■ **Data shown**
++++

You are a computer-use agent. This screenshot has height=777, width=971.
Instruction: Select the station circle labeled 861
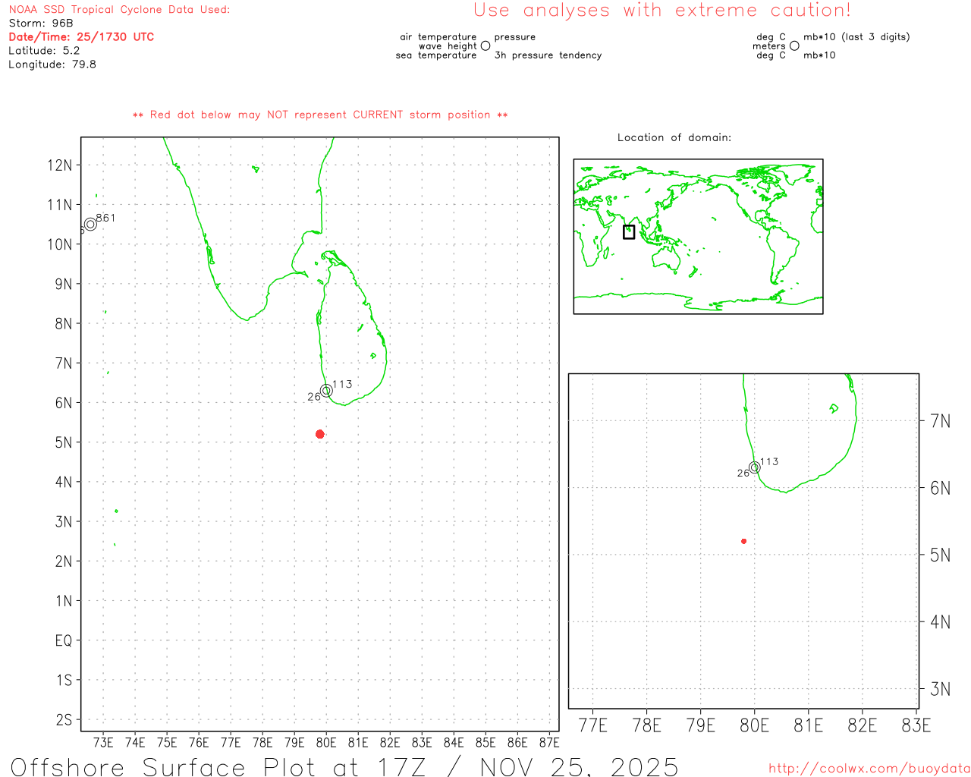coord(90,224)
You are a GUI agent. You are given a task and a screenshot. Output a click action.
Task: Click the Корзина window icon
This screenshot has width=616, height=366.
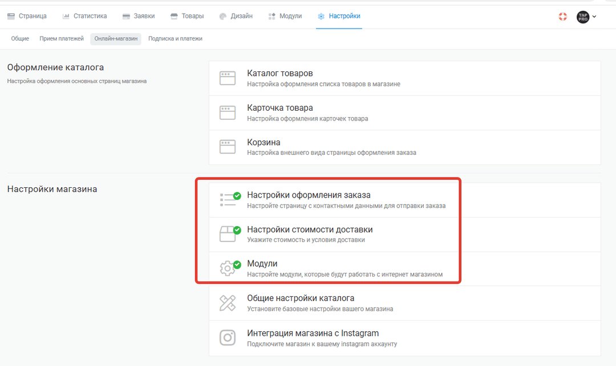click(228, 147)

++++

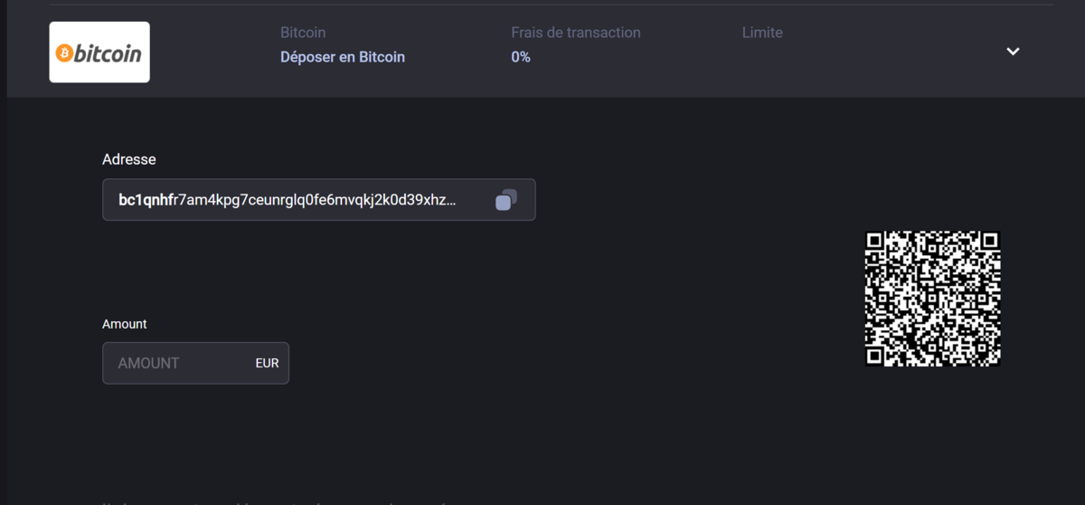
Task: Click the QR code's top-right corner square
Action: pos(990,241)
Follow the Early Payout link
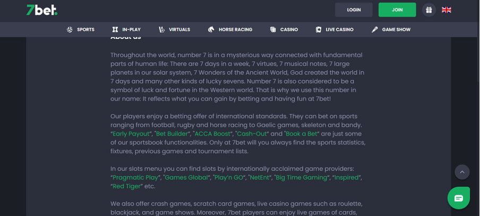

++++

■ **What to work on**
Take every line from the data that includes the word "agent".

■ **Result of this exercise**
You are a computer-use agent. This screenshot has height=777, width=971.
You are a GUI agent. You are given a task and a screenshot. Output a click action.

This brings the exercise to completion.